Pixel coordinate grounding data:
- - -
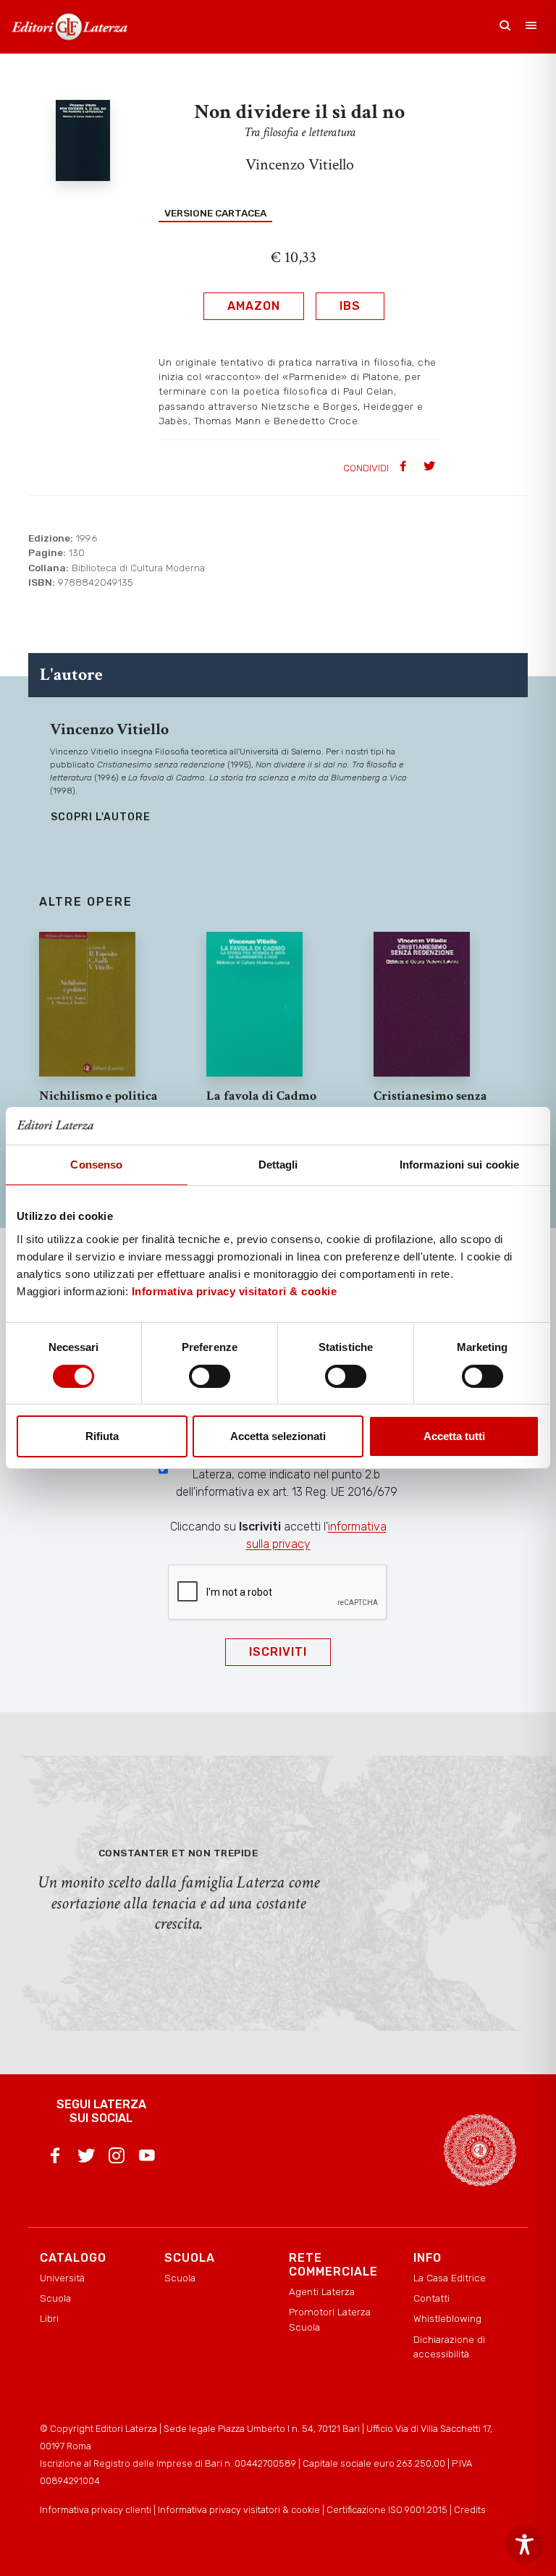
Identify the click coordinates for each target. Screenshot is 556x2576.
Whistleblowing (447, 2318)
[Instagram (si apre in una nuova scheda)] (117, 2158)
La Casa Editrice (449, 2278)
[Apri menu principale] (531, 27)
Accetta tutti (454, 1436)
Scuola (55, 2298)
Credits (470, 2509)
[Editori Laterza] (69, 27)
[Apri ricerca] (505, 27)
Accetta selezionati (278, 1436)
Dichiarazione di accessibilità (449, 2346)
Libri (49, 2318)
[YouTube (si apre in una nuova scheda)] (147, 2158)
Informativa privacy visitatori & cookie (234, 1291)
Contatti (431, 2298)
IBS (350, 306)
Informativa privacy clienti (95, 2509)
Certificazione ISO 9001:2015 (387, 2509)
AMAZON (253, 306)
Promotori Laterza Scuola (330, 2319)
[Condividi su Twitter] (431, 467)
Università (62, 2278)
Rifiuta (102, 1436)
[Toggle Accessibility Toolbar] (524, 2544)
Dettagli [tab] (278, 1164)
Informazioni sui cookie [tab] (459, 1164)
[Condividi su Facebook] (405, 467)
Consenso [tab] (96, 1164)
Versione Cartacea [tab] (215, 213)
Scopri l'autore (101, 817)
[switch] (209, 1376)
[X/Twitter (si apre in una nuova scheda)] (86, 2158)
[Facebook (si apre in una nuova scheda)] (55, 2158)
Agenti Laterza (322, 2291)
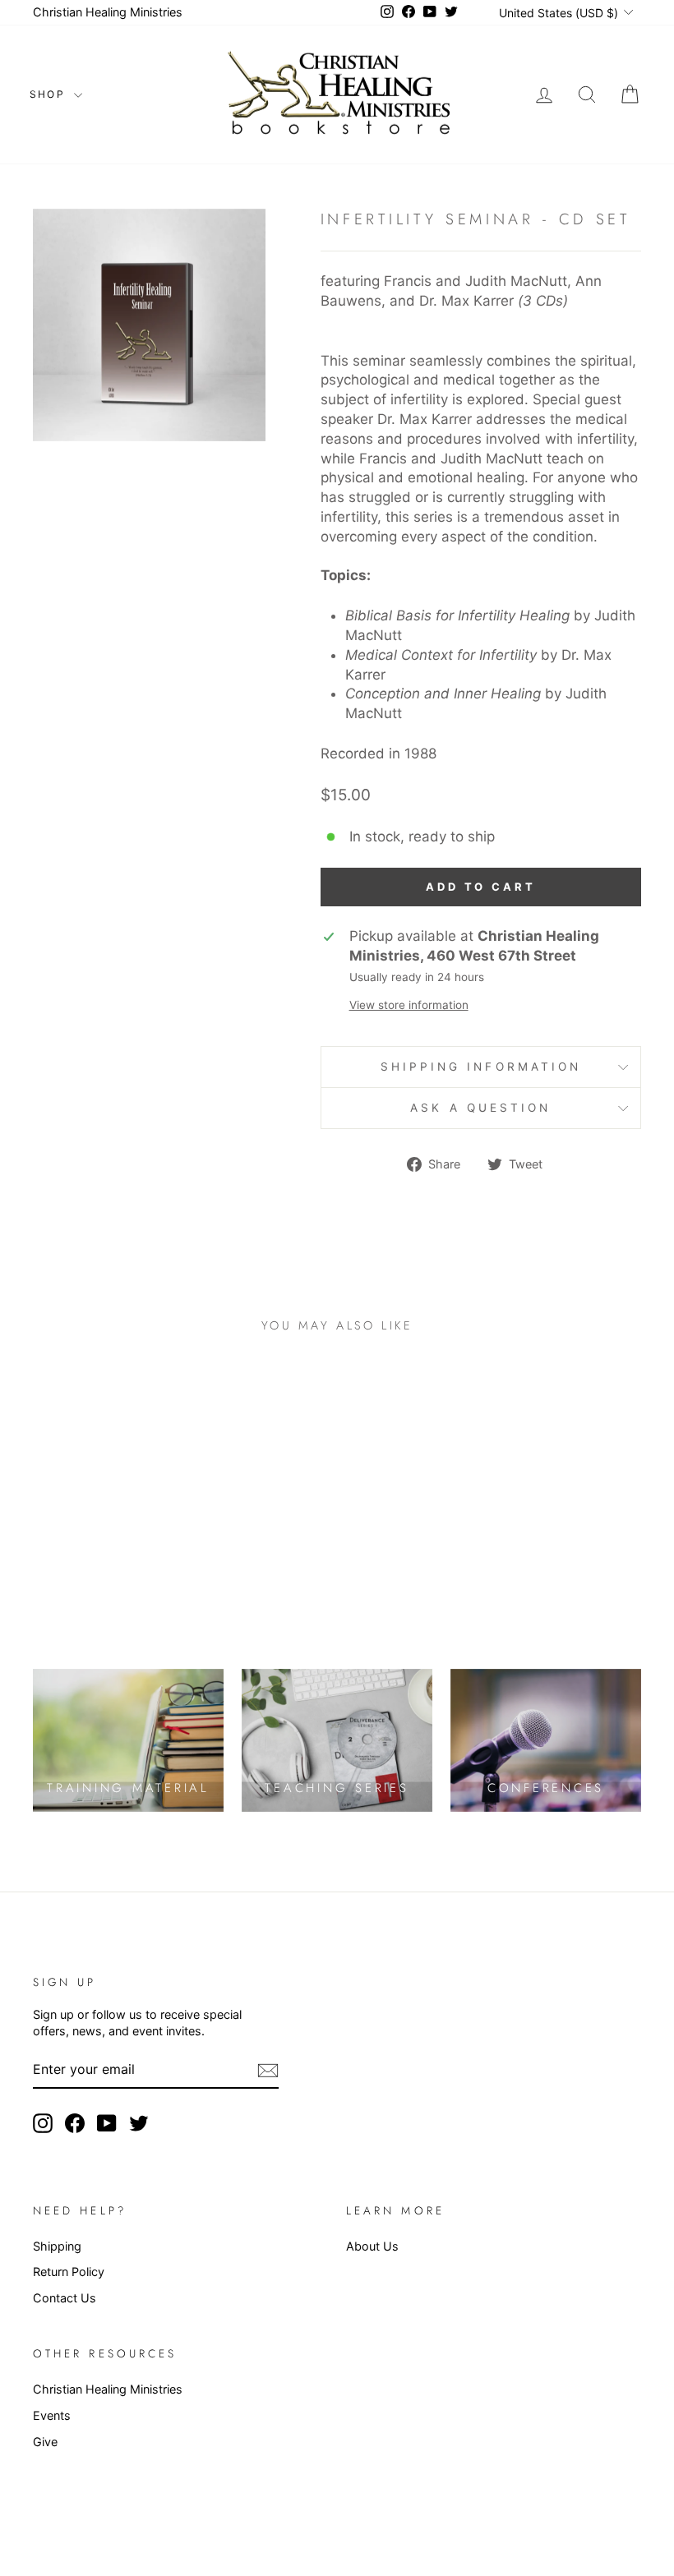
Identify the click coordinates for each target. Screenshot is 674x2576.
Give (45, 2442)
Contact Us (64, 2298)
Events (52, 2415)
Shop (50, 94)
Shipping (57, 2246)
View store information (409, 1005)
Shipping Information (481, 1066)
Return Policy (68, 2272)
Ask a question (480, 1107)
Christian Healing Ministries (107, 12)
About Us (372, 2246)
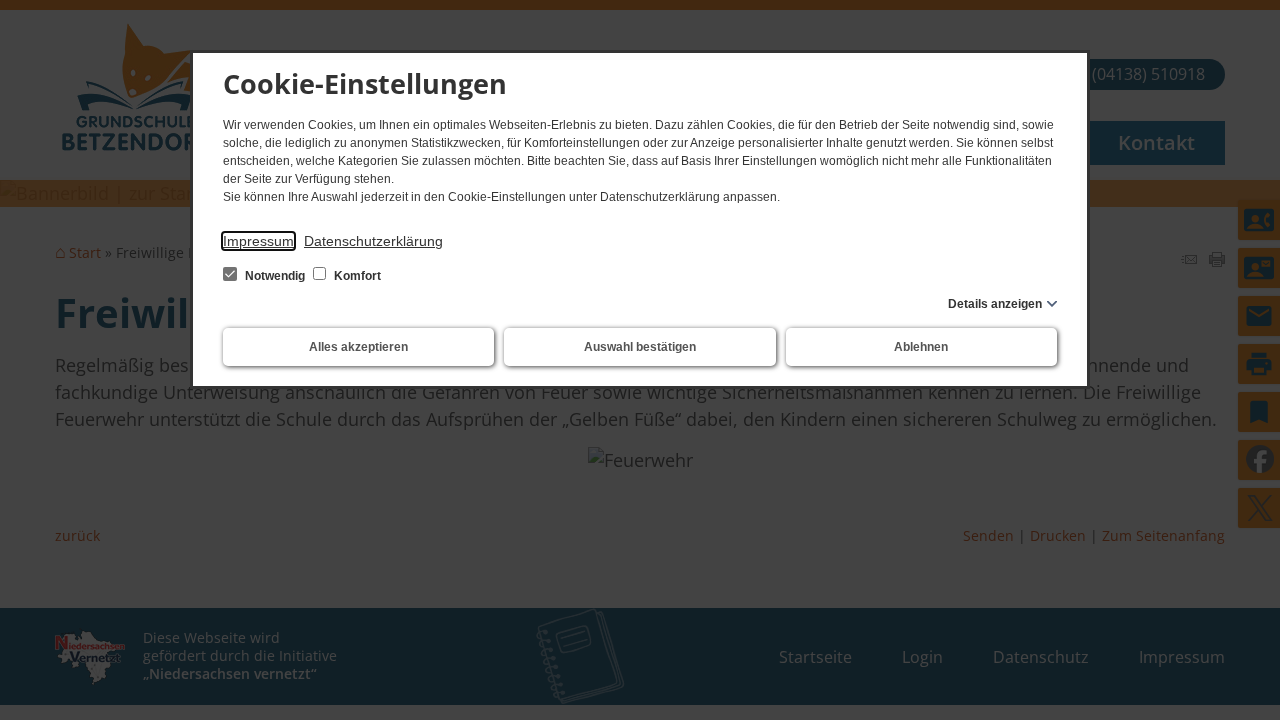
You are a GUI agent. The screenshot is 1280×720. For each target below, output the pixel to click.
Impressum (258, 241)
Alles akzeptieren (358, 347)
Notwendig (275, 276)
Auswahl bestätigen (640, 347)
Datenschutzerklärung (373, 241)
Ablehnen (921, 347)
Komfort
- - -
DESCRIPTION OF THE TASK – Although pictures appear among the records above, write out exactly only the lines from the one that has "AMAZON (253, 306)" through the one that has "Auswahl bestätigen (640, 347)", and leave the pictures out.

RESPONSE AREA –
AMAZON (253, 306)
Promotori Laterza Scuola (330, 2319)
[Condividi su Twitter] (431, 467)
Università (62, 2278)
Rifiuta (102, 1436)
[Toggle Accessibility Toolbar] (524, 2544)
Dettagli [tab] (278, 1164)
Informazioni sui cookie [tab] (459, 1164)
[Condividi su Facebook] (405, 467)
Consenso [tab] (96, 1164)
Versione Cartacea [tab] (215, 213)
Scopri l'autore (101, 817)
[switch] (209, 1376)
[X/Twitter (si apre in una nuova scheda)] (86, 2158)
[Facebook (si apre in una nuova scheda)] (55, 2158)
Agenti Laterza (322, 2291)
Identify the click coordinates for each target. Screenshot is 674x2576.
Give (45, 2442)
Contact Us (64, 2298)
Events (52, 2415)
Shop (50, 94)
Shipping (57, 2246)
View store information (409, 1005)
Shipping Information (481, 1066)
Return Policy (68, 2272)
Ask a question (480, 1107)
Christian Healing Ministries (107, 12)
About Us (372, 2246)
You are a GUI agent. The screenshot is 1280×720. For each target below, output the pixel to click.
Impressum (258, 241)
Alles akzeptieren (358, 347)
Notwendig (275, 276)
Auswahl bestätigen (640, 347)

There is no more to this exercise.